◆ **PROBLEM TO SOLVE**
Please pull out every line below that contains the word "with".

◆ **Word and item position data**

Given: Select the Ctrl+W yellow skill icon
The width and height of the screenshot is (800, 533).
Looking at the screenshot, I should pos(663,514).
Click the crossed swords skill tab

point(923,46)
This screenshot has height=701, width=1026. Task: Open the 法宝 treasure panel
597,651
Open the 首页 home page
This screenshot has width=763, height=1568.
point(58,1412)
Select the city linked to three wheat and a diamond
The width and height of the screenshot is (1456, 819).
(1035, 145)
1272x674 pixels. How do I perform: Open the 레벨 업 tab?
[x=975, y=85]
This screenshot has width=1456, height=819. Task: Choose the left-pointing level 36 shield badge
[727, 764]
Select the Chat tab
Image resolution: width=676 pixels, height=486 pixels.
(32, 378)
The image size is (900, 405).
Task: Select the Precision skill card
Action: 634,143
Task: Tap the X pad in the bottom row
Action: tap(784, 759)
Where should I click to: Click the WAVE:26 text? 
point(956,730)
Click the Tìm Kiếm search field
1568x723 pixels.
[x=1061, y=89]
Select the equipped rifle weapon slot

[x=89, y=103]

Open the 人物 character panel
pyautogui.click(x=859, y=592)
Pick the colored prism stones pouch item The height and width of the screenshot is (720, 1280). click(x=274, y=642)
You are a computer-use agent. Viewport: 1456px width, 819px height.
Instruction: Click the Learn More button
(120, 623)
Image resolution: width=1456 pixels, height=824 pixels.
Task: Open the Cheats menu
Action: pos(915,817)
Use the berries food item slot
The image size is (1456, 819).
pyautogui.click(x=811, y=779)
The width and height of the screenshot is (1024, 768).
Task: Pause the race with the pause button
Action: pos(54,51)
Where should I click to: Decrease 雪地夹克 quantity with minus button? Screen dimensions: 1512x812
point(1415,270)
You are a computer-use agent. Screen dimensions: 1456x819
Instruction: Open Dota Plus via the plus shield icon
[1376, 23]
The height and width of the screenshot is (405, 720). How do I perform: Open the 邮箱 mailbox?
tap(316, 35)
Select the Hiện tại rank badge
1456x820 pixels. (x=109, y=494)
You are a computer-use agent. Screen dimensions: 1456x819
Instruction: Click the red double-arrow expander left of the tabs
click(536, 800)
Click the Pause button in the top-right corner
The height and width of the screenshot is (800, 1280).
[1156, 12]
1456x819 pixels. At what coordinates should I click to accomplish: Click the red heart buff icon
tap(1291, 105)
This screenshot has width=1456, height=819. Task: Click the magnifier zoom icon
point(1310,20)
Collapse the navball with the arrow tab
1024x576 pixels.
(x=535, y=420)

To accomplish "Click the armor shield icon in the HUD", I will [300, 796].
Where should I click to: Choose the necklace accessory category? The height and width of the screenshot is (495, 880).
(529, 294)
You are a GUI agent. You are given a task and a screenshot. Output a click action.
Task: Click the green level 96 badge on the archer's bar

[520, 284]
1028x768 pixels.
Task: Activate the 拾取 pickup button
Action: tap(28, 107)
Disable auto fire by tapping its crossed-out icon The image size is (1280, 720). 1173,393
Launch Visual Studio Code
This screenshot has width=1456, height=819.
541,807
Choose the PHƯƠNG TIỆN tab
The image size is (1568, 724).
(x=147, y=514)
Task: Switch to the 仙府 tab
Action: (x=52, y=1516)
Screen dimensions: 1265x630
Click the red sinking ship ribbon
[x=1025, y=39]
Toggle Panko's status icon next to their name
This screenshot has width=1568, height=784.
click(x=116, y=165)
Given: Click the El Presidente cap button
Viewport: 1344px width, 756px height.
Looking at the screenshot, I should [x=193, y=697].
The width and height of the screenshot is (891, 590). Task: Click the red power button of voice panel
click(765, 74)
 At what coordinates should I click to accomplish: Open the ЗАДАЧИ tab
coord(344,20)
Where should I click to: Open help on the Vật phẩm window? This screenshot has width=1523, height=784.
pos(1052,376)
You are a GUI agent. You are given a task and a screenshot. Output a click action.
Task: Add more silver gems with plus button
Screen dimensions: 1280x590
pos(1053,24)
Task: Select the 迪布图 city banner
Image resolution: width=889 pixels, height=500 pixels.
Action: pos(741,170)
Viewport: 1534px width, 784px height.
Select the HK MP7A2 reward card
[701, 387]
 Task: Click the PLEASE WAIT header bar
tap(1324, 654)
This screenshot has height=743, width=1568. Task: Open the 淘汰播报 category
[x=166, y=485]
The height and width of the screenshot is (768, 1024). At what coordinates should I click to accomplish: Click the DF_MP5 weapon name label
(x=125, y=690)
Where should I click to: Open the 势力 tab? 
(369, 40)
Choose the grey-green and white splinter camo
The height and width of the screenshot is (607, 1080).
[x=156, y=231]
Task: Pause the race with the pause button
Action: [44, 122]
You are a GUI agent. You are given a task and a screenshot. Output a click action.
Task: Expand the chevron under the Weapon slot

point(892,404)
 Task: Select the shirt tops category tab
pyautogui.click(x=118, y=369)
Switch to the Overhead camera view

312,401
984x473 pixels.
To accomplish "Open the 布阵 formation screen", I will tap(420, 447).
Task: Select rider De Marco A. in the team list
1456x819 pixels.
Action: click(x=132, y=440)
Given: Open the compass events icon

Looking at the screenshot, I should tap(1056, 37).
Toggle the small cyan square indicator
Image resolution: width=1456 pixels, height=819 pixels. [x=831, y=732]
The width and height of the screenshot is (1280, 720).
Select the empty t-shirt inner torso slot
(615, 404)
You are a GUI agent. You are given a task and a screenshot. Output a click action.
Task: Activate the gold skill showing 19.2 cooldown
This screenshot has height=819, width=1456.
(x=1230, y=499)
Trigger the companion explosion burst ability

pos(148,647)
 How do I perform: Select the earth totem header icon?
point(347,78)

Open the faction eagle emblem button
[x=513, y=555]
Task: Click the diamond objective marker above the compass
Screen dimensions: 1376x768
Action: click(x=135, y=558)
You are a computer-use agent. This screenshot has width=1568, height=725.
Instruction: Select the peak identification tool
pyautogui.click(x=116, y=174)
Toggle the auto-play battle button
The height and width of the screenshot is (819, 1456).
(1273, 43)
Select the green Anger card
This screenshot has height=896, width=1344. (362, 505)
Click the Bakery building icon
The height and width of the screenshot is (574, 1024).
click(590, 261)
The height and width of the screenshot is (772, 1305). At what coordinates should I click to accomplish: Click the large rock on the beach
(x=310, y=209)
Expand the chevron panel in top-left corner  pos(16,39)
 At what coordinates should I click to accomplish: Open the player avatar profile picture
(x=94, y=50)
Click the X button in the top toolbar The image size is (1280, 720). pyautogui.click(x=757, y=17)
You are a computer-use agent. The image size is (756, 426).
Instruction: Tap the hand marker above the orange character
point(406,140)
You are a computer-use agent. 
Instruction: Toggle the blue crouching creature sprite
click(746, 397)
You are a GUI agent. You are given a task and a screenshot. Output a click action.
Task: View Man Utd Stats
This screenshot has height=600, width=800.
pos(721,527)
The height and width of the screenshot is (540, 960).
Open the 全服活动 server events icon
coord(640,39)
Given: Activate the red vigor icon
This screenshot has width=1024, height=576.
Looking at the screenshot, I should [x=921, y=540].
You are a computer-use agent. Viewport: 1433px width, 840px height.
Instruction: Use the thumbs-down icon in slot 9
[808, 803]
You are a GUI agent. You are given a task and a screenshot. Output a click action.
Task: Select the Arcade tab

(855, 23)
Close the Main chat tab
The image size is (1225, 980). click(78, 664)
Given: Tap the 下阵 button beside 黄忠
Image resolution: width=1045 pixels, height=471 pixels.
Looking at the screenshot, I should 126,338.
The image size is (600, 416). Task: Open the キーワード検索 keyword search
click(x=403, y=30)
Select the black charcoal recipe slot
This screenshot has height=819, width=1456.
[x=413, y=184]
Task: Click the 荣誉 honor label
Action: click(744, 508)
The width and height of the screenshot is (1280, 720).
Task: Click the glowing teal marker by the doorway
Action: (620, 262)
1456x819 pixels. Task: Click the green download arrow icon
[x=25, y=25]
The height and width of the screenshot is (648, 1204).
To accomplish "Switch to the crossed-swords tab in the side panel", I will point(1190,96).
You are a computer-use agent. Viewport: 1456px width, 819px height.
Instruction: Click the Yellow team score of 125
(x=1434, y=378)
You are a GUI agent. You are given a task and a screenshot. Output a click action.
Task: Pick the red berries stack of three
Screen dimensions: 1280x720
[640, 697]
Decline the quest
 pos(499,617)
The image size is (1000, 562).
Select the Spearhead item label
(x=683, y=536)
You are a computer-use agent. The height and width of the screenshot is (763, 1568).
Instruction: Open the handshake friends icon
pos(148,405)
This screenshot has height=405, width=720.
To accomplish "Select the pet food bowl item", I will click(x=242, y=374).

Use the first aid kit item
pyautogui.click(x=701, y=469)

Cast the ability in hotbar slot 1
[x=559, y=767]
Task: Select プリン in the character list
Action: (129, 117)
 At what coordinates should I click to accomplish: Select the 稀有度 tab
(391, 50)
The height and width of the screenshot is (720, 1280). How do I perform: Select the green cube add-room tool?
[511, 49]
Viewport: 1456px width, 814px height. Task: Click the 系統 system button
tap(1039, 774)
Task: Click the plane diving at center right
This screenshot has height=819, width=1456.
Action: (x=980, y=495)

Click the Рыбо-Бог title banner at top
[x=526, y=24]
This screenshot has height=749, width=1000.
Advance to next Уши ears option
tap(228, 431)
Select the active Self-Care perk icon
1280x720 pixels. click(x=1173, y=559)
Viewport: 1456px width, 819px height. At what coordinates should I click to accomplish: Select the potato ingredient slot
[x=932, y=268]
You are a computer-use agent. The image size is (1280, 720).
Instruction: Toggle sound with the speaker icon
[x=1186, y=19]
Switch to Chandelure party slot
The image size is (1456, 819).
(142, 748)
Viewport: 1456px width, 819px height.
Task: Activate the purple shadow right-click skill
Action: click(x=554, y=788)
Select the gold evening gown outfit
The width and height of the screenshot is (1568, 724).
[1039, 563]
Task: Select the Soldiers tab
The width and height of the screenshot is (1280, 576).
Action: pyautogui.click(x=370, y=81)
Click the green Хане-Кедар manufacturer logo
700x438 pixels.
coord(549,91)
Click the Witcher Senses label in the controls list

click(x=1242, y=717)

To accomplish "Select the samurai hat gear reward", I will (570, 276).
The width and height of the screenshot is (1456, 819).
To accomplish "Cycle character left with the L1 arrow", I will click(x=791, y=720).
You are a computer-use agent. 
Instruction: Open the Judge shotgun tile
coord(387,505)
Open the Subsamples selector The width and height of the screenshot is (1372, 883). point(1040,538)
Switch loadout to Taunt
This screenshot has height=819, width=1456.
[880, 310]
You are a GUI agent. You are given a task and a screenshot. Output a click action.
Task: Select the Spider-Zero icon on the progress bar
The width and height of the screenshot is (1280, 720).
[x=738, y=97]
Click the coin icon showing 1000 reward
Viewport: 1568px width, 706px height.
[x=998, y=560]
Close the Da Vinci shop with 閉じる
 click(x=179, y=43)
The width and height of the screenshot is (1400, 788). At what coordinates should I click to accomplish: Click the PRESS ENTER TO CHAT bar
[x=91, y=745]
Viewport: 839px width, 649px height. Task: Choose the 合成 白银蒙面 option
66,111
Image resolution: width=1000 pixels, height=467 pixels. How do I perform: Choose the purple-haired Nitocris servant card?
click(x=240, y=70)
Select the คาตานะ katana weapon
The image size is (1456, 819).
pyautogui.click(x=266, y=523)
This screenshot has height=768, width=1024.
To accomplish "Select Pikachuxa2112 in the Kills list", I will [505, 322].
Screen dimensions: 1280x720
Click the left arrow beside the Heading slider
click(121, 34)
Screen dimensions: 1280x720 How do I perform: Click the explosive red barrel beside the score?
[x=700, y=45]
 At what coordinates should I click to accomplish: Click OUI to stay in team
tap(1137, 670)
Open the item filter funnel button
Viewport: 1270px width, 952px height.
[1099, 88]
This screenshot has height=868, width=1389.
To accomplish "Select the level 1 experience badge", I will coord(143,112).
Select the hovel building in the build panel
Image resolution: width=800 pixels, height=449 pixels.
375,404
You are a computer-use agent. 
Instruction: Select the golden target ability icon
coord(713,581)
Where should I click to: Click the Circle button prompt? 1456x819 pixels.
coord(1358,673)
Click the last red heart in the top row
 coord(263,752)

◆ **WRITTEN ANSWER**
Task: Pause the race with the pause button
Where should I click to: Decrease 雪地夹克 quantity with minus button? Screen dimensions: 1512x812
Collapse the navball with the arrow tab
Task: Add more silver gems with plus button
Task: Pause the race with the pause button
Instruction: Toggle sound with the speaker icon
To accomplish "Cycle character left with the L1 arrow", I will click(x=791, y=720).
Close the Da Vinci shop with 閉じる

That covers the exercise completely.